另外,本发明提供了一种稳定性更好的血红蛋白着色剂。
本发明提供的技术方案为:
一种血红蛋白着色剂的制备方法,包括:
步骤一、从畜禽新鲜血液中提取血红蛋白水溶液;
步骤二、向所述血红蛋白水溶液中加入精氨酸或赖氨酸,得混合液,其中,精氨酸或赖氨酸在所述混合液中的比例为4~12mg/mL,调节pH值为9.5~12;
步骤三、将所述混合液干燥。
优选的是,所述的血红蛋白着色剂的制备方法中,所述步骤二中,在向所述血红蛋白水溶液中加入精氨酸或赖氨酸时,还进行搅拌,搅拌时间为10~20min,搅拌温度为25℃~45℃。

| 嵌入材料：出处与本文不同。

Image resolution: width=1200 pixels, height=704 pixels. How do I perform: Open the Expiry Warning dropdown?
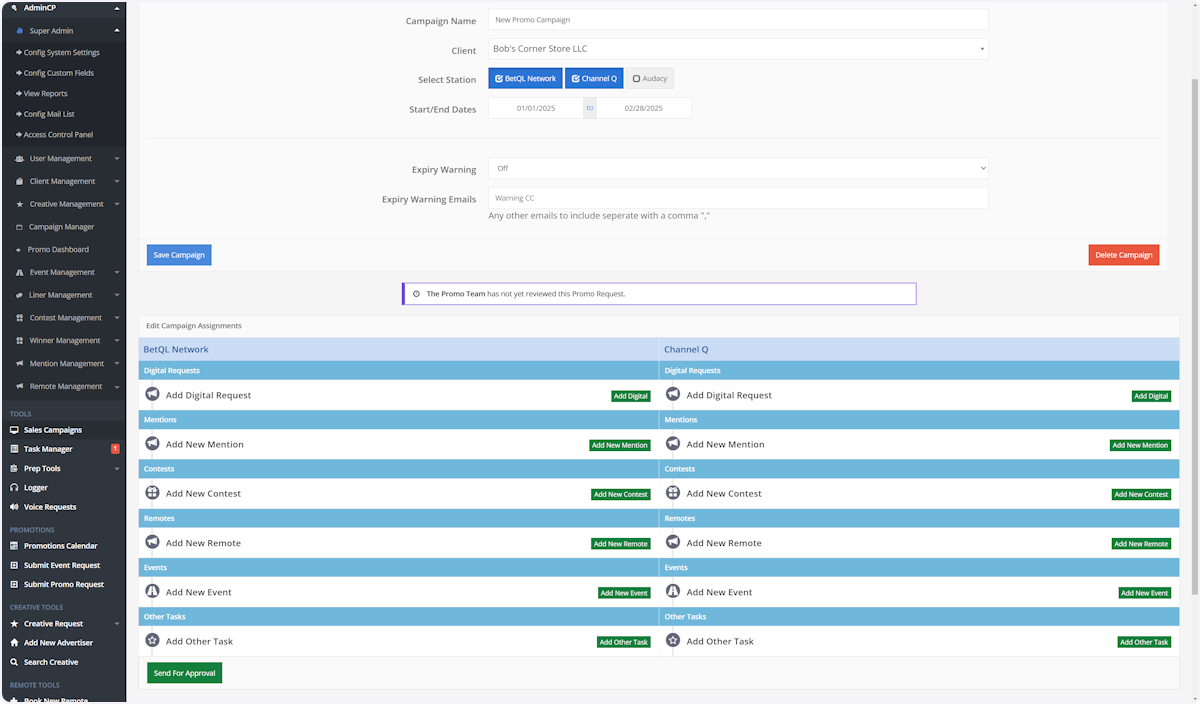(738, 168)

优选的是,所述的血红蛋白着色剂的制备方法中,从畜禽新鲜血液中提取血红蛋白水溶液的具体过程包括:步骤(1)向禽畜新鲜血液中加入抗凝剂;步骤(2)对加入抗凝剂的畜禽血液进行低温离心处理,去除上层血浆,收集下层血细胞;步骤(3)对血细胞进行处理,提取血细胞破碎液;步骤(4)从血细胞破碎液中提取所述血红蛋白水溶液。
优选的是,所述的血红蛋白着色剂的制备方法中,所述步骤(1)的具体过程为:向畜禽新鲜血液以体积比为1:10加入抗凝剂,其中,抗凝剂为浓度为4%~16%的柠檬酸钠溶液。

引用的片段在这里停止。